Some authors noted total en bloc spondylectomy of the hemangiomas to be preferential2,20. Decisive superiority could not be proved when compared with intralesional vertebrectomy and reconstruction, because surgery was technically more demanding and perioperative morbidity was greater2. Goldstein et al.19 , contrary to Ji et al7, described that en bloc spondylectomy is not necessary. They observed similar and distinguished results in local control and long-time survival after aggressive intralesional resection.19
Radiotherapy was not initiated after the third intervention despite R2 resection. The remaining tumor in the right pedicle was certainly embolized and the corpus L3 was completely resected. So, we assessed the postoperative situation as “fully resected tumor” and scheduled a short-term follow up. Some studies showed that there is no adjuvant radiation necessary if the hemangioma was totally removed. 4,19 Many authors recommend radiation, when total resection of the tumor is not feasible. 16
In cases of slowly progressing VH, radiotherapy is seen as treatment of choice. There is data which proves that there is a local control of disease, halt of progression and a resolution of symptoms.24 However, the lack of a radiographically effect on the surrounding tissue in aggressive VH means that this method is mostly utilised as an adjuvant therapy to decompression surgery.2
Cement implantation in the affected vertebral body can lead to a hemostatic embolization of VH and optimizes the stability of the vertebral body. But in cases with a neurological deficit and an underlying aggressive VH, the vertebroplasty alone is not adequate most of the time. At the very least it should be combined with a decompression.18
Endovascular embolization serves a treatment of aggressive VH in combination with surgery and as a single treatment.25 Good clinical results are documented for both variations and there is the big advantage of a reduced bleeding during surgery after prior embolization.2
Recommendation
Aggressive vertebral hemangioma, subtype Enneking S3, is extremely rare. That is the reason why there are solely case series with cohorts less than 30 cases and a low evidence level. Because of the inhomogeneity, one can hardly summarize the data for treatment algorithms, outcomes, recurrence rates and clear recommendations.

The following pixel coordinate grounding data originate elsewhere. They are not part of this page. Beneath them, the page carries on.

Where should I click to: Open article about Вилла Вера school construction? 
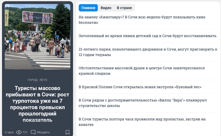click(x=143, y=103)
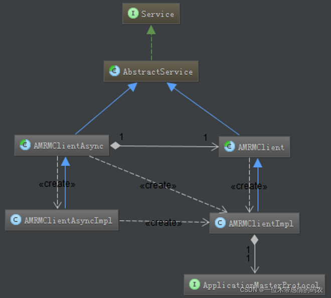Select the class icon next to AMRMClientAsyncImpl
Image resolution: width=331 pixels, height=298 pixels.
16,220
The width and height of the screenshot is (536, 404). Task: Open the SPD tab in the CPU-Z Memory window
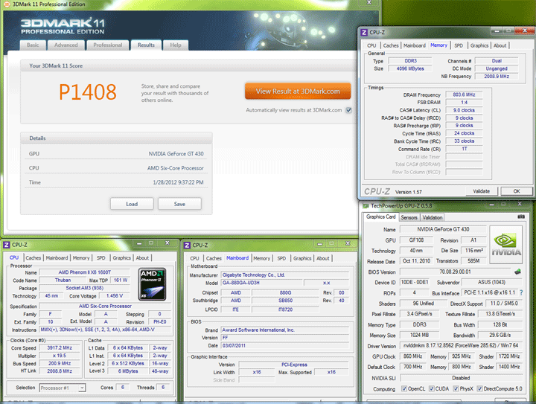click(x=459, y=45)
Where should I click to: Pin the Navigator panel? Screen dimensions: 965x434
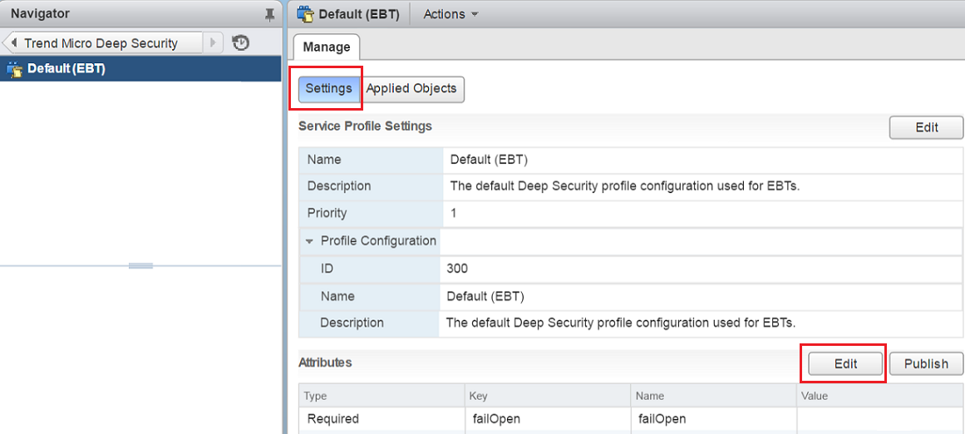(x=269, y=14)
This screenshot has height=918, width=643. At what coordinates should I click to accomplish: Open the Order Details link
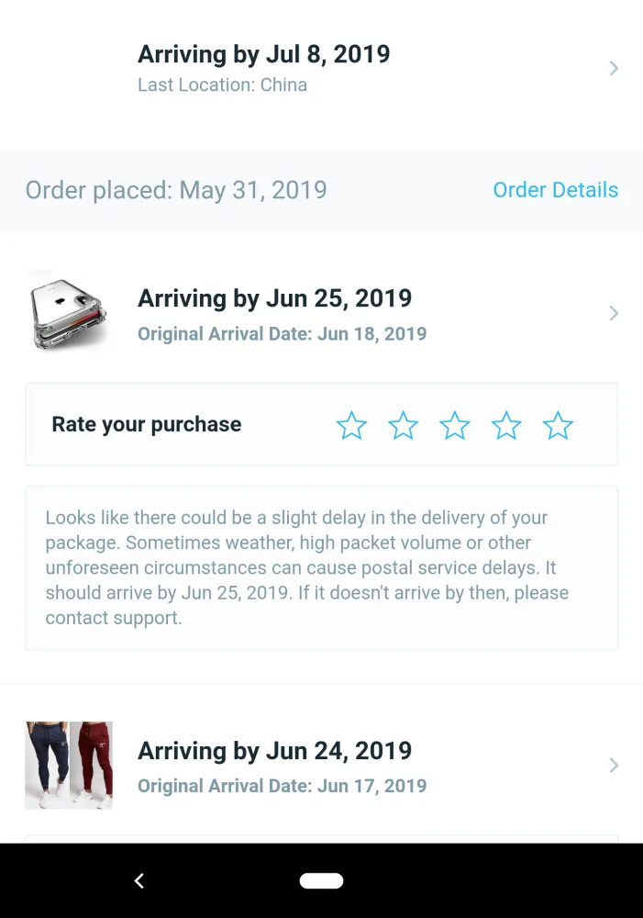point(555,190)
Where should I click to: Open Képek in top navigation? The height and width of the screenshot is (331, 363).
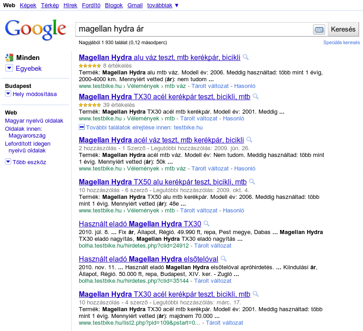click(28, 5)
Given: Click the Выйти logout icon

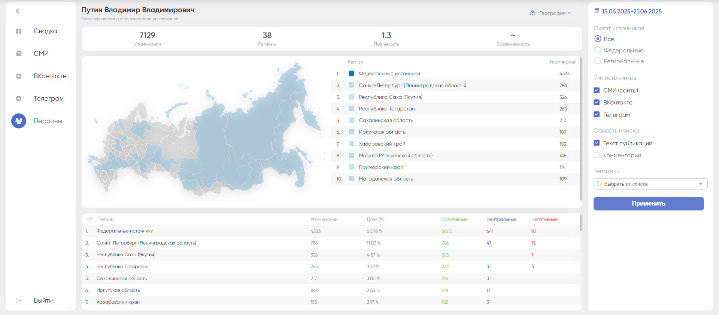Looking at the screenshot, I should [x=19, y=300].
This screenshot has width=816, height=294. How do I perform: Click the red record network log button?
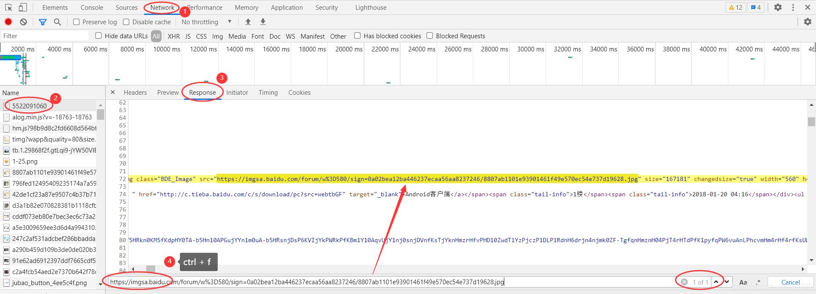(x=8, y=22)

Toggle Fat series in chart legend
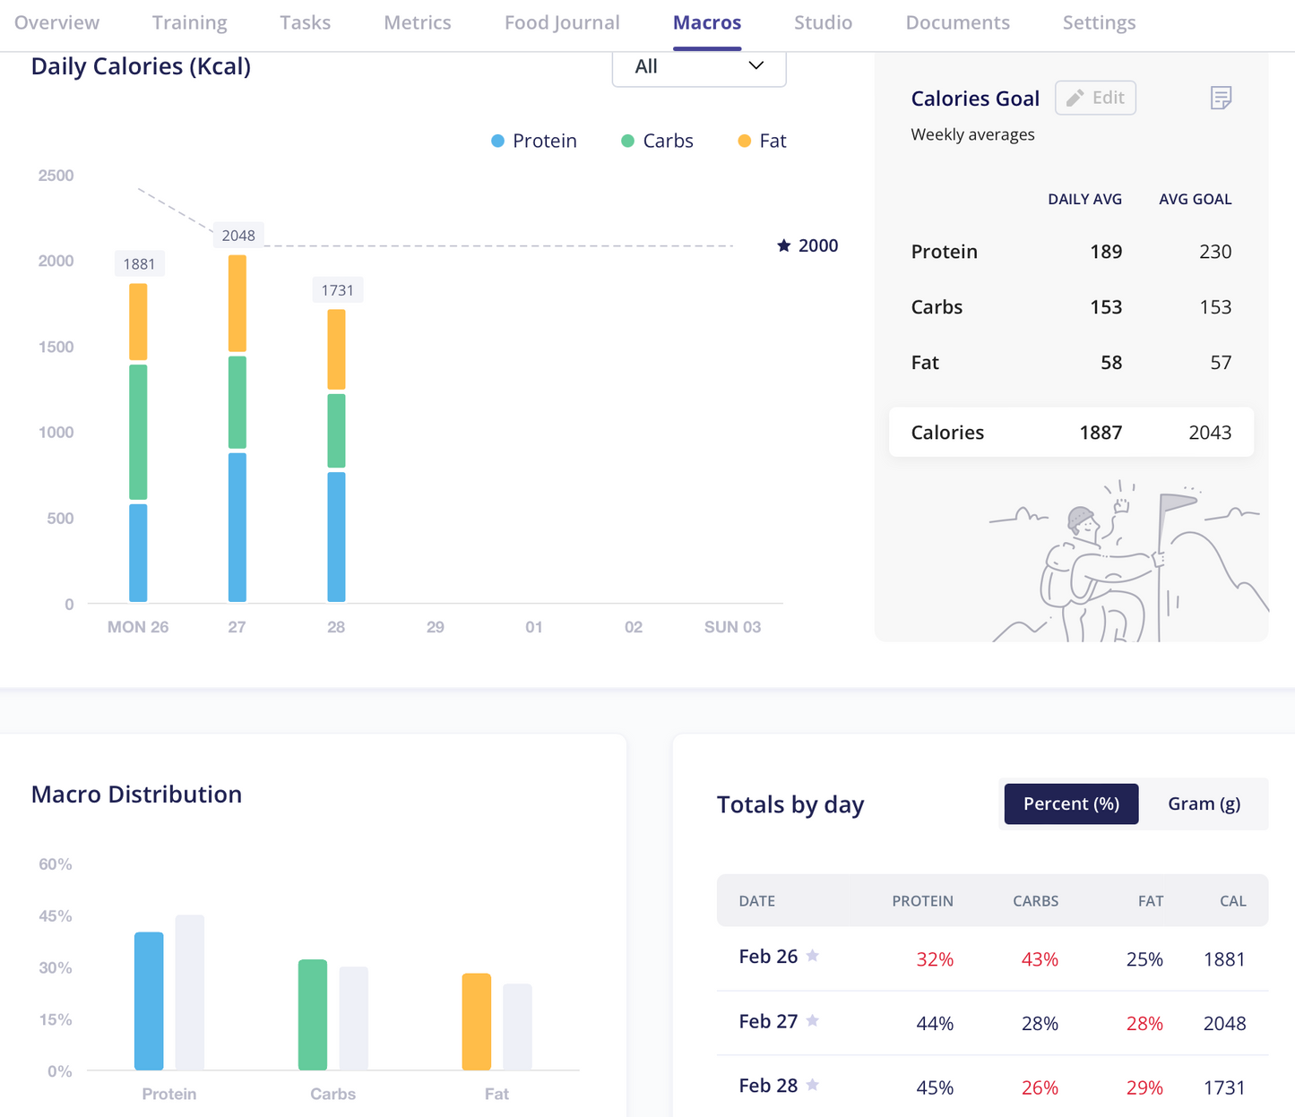coord(762,141)
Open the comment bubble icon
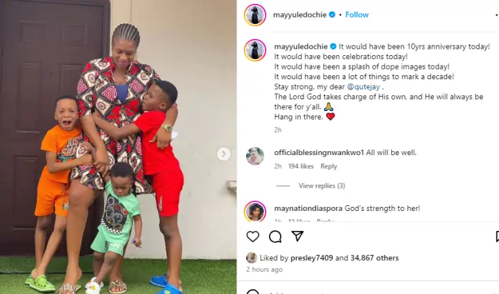Screen dimensions: 499x294 tap(275, 236)
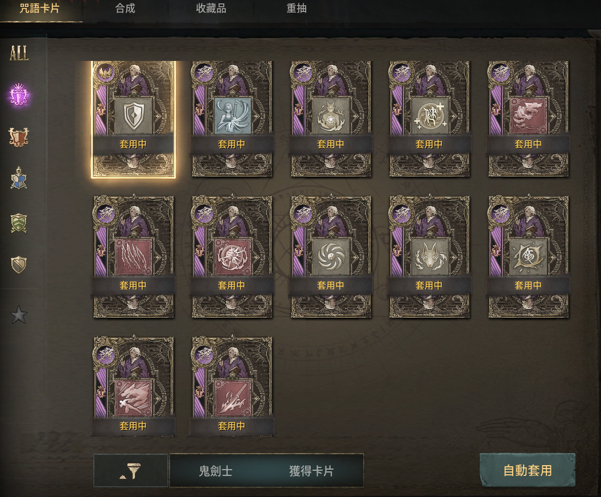Open the sort filter funnel button
Image resolution: width=601 pixels, height=497 pixels.
pos(131,471)
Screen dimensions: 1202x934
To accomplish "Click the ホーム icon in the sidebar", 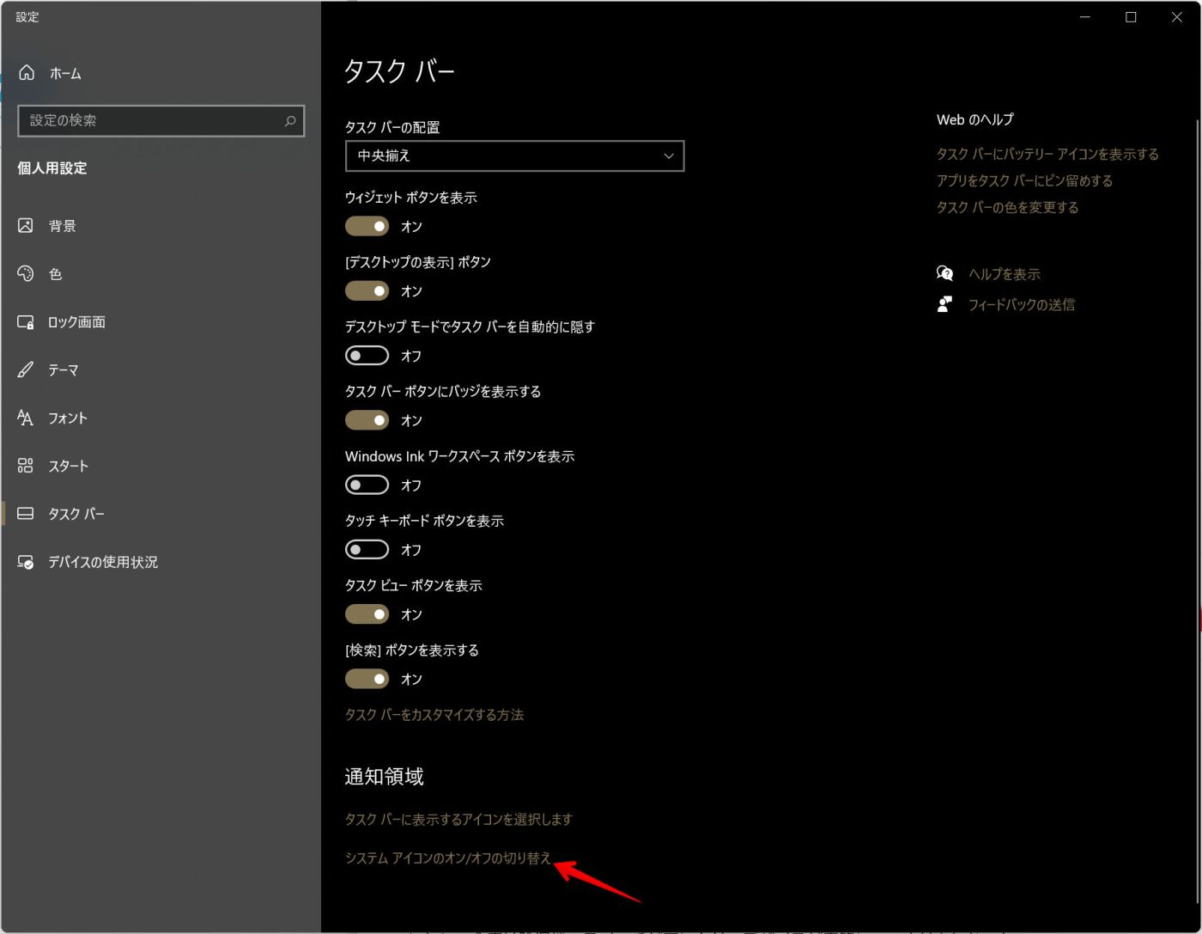I will (26, 73).
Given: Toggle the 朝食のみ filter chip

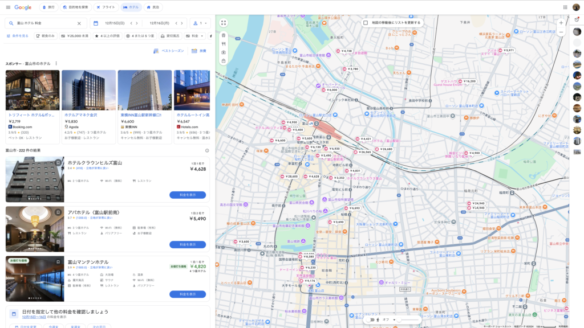Looking at the screenshot, I should pyautogui.click(x=46, y=36).
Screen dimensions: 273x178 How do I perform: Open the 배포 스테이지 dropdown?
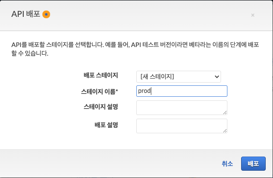[x=179, y=77]
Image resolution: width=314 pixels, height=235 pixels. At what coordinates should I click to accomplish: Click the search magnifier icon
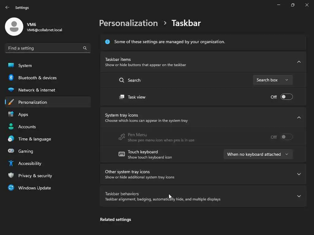click(x=85, y=48)
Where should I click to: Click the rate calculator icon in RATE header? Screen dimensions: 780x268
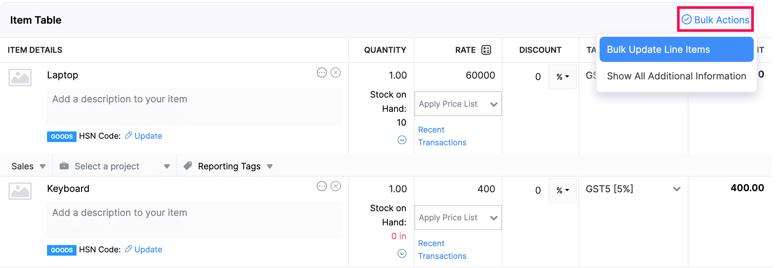click(x=486, y=50)
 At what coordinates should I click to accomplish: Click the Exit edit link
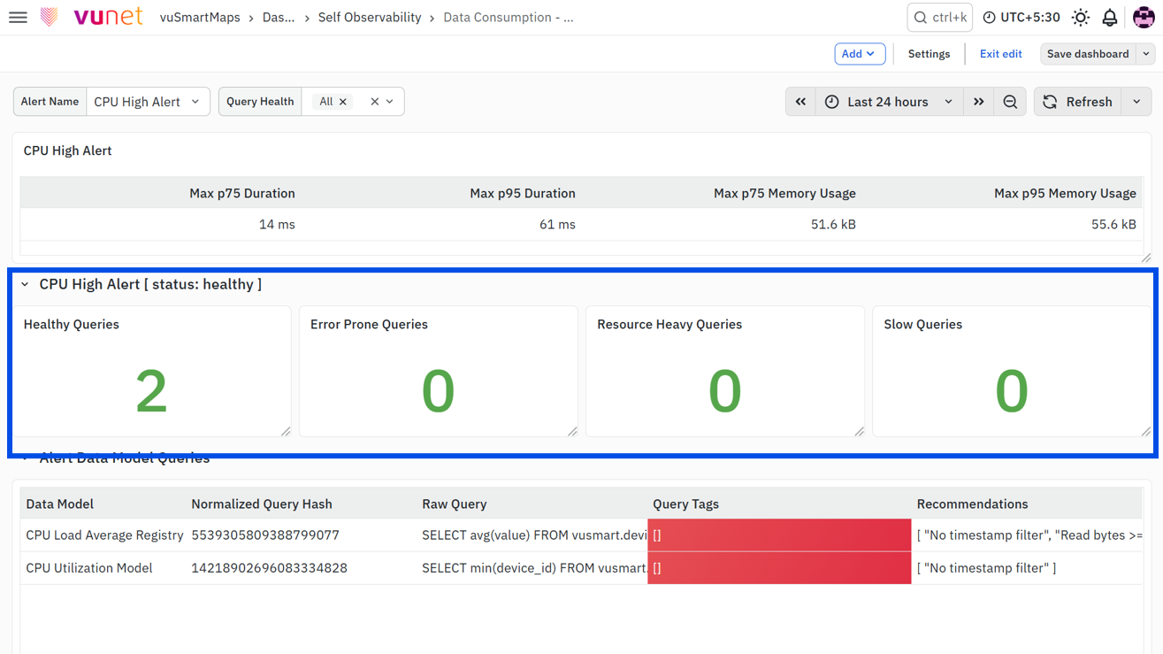(1000, 54)
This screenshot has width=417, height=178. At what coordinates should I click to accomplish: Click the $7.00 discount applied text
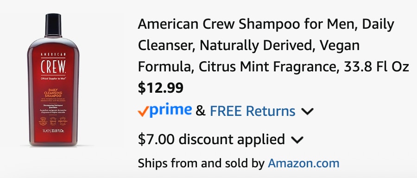[211, 139]
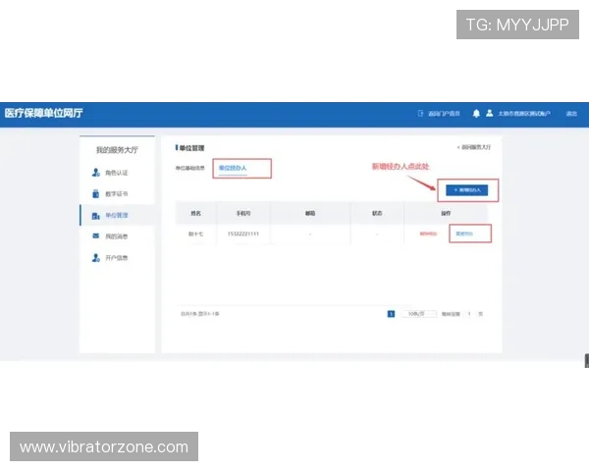Open the notification bell in header
The width and height of the screenshot is (589, 471).
(476, 114)
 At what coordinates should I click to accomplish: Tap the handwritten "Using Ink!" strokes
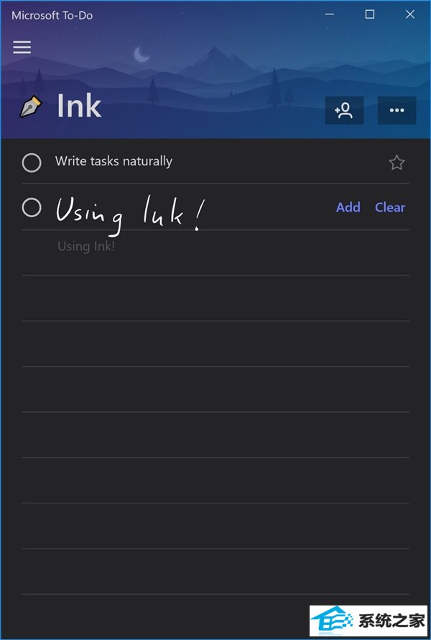coord(130,215)
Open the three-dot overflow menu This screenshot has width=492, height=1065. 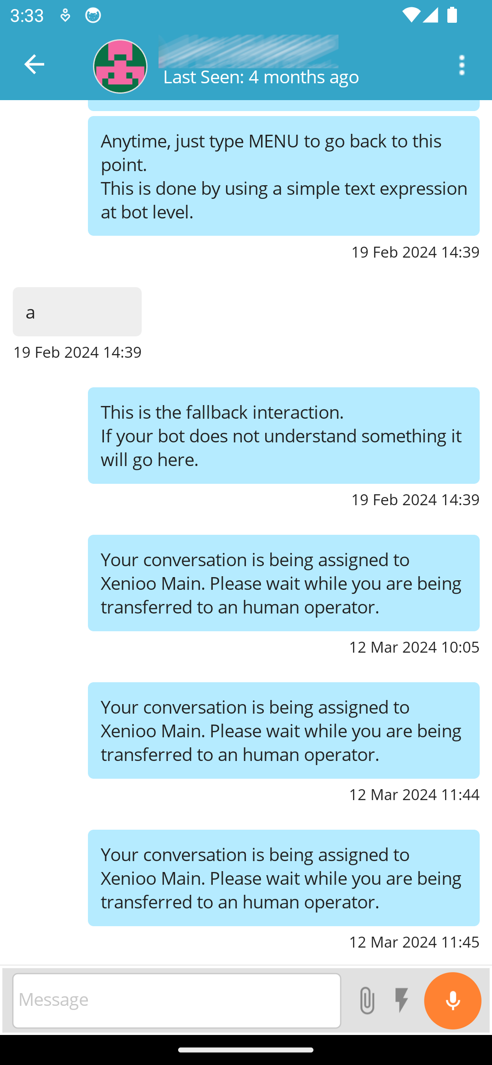point(462,65)
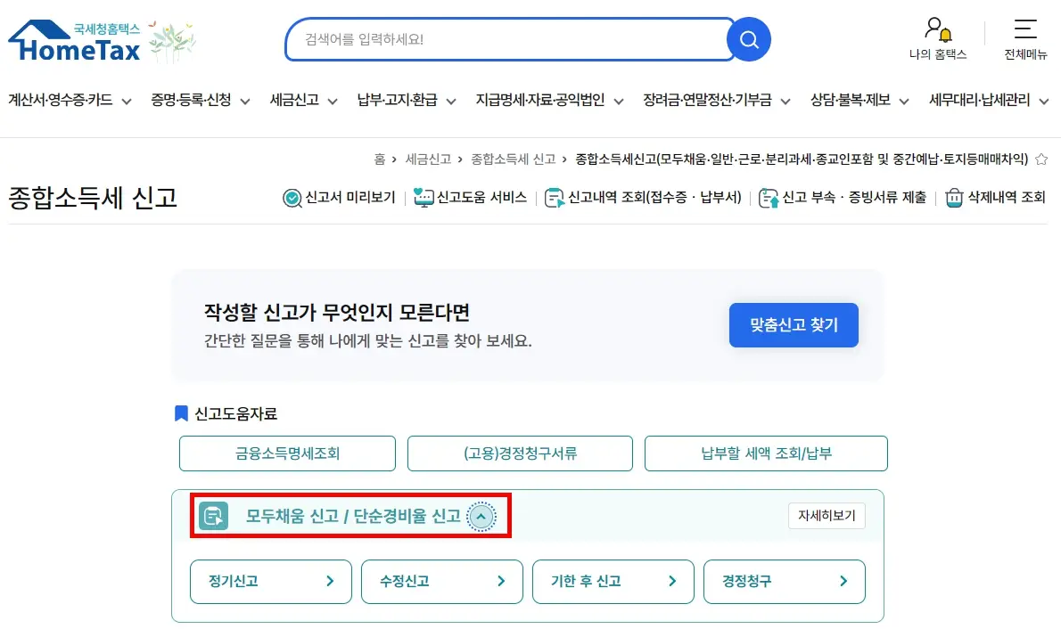This screenshot has height=629, width=1061.
Task: Open the 세금신고 dropdown menu
Action: (299, 101)
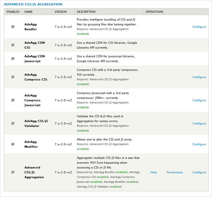This screenshot has width=212, height=197.
Task: Open Permissions for Advanced CSS/JS Aggregation
Action: coord(175,172)
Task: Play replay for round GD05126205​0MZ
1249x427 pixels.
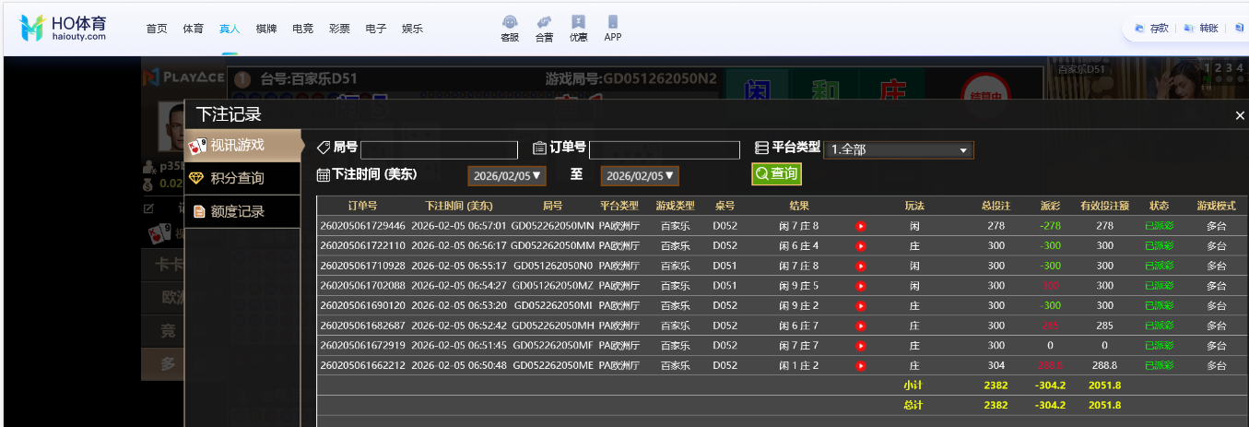Action: [x=860, y=286]
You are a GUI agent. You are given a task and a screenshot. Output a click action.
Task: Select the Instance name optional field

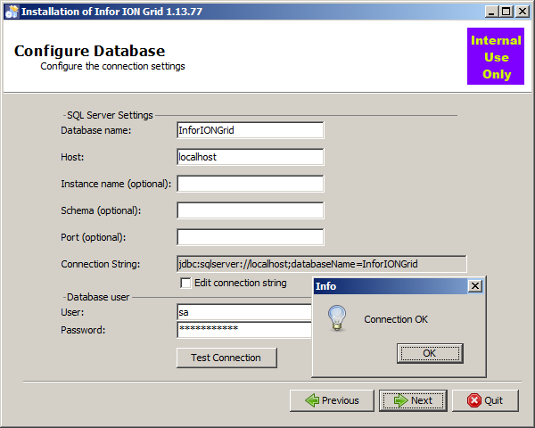tap(250, 184)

It can be postulated that on the basis of the available literature, there is a good effect of the current practiced heterogeneous treatment methods with surgery and radiation. Clinical improvements are usually seen and the recurrence rates are low. In 2015 Goldstein et al could demonstrate a recurrence rate less than 3% and a good clinical outcome with improved symptoms in their 68 surgically treated patients (Enneking Stage 1 to 3).19 Jiang et al in 2014 (n=29) and Li et al in 2020 (n= 23) could prove, in the largest retrospective series with aggressive VH (S3) to date, the results from Goldstein et al after surgery.7,16
Conclusion
The number of cases with aggressive vertebral hemangiomas (Enneking Stage 3) is limited. Therefore, effective recommendations for treatment are still lacking. If there is an aggressive tumor as presented in the case above, urgent surgical intervention is required. If only a subtotal tumor resection is possible in the index surgery, the definitive treatment should be performed without delay after acquiring all the needed information (i.e., histopathologic findings, additional imaging, preoperative embolization), because decompression alone would be insufficient. Therefore, gross total resection of aggressive hemangiomas is often needed and possible with good clinical results.